POETRY SLAM ERLANGEN Poeten an die Mikrofone!


Kategorie “Blog ‘n’ Roll”

Phänomen Poetry Slam – Ursprung und Geschichte

Di, 12. Feb 2002

Poetry Slam [(to) slam (engl.): zuschlagen; zerschmettern; Volltreffer; Schlagabtausch

Geburtsort des Phänomens ist der legendäre „Green Mill Jazz Club“ in Chicago, wo 1987 der Bauarbeiter Marc Kelly Smith den ersten „Poetry Slam“ aus der Taufe hob.

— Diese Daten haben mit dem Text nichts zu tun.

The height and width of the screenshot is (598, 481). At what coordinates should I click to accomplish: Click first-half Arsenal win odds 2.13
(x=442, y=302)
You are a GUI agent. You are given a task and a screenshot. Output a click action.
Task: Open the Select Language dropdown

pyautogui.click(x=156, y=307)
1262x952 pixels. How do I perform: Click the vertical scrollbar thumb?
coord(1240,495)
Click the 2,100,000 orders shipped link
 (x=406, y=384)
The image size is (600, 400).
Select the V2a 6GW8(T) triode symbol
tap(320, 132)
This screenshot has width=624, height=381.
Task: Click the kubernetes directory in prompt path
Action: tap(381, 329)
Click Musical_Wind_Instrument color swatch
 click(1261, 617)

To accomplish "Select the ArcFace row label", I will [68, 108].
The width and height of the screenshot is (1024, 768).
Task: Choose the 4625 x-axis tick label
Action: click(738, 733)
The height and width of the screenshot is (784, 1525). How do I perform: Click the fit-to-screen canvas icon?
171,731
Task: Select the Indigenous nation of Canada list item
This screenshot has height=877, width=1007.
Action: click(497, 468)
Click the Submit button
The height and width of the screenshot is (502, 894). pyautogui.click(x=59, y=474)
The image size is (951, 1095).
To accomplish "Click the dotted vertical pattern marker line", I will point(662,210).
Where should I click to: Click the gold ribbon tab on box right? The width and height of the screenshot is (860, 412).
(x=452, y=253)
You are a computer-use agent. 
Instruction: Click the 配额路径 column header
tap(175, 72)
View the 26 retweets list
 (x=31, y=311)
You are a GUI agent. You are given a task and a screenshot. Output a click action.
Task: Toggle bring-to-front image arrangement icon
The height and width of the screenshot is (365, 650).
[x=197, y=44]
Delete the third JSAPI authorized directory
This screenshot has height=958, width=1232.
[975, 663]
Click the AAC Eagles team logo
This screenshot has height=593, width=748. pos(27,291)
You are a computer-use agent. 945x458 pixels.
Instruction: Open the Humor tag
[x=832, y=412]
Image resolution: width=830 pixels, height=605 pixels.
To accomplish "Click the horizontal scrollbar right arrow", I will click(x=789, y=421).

Smith hatte schon seit seiner frühen Jugend Gedichte geschrieben, meist zu den Klängen von Blues oder Jazz. Um sich von seinen harten Arbeitstagen auf der Baustelle zu erholen, vertrieb er sich die Abende mit literarischen Lesungen unterschiedlichster Art, in Buchläden, Bibliotheken, Universitäten und ähnlichen kulturellen Einrichtungen, doch nichts vermochte seiner Begeisterung für Literatur, wobei er besonders zu zeitgenössischer Lyrik tendierte, Rechnung zu tragen.
„Ich sog alles auf, was ich bekommen konnte. Und dies nicht aus Bildungsgründen. Mich interessierte vor allem der Umgang mit Sprache und die damit verbundenen Gefühle, die ein Gedicht bei mir und anderen auszulösen in der Lage war. Was ich jedoch niemals verstehen konnte, war die Art der Textvorträge und die Orte, an denen sie abgehalten wurden. Wie konnte jemand etwas, was ihm offensichtlich wichtig erschien, derart schlecht vorbereitet vortragen, und dieses dann auch noch häufig in der sterilen Atmosphäre eines nüchternen weißen Raums mit Stuhlreihen, ohne Bar, ohne flairerzeugende Beleuchtung, ohne die Möglichkeit, den Rest des Abends angenehm miteinander verbringen zu können. Hier hinkte die Dichtkunst den von mir ebenfalls geliebten Jazz- und Blueskonzerten in Chicagos Clubs noch um Meilen hinterher. Die Zeit machte neue Schritte nötig“, sagte Marc Smith dem Bayrischen Rundfunk anlässlich eines Besuches des Münchner Slams (existiert seit 1996).
Smith begann Anfang 1985, seiner Unzufriedenheit mit den vorherrschenden Literaturformaten Taten folgen zu lassen, indem er die „Get Me High Lounge“ im Süden der Stadt zu einem Club für neue Poetry-Formen umbaute. Dort begann er mit sogenannten „Pong Jams“ (sprachliche Kreuzung aus Poem und Song), und fand sich bald einem schnell wachsenden Publikum gegenüber. Zusammen mit einer ständig wachsenden Zahl junger Dichter führte er die Idee fort und kam schließlich zum heute gültigen System des Poetry Slam:
Eine Anzahl von 8 – 10 Poeten pro Abend trägt in einer per Losentscheid gezogenen Reihenfolge ihre Werke vor, wobei das Publikum entweder per Applaus oder in Form einer aus dem Publikum gebildeten Jury (Noten von 0 bis 10) zwei Favoriten bestimmt, die dann noch einmal im Finale um die Gunst der Zuhörer und –schauer buhlen.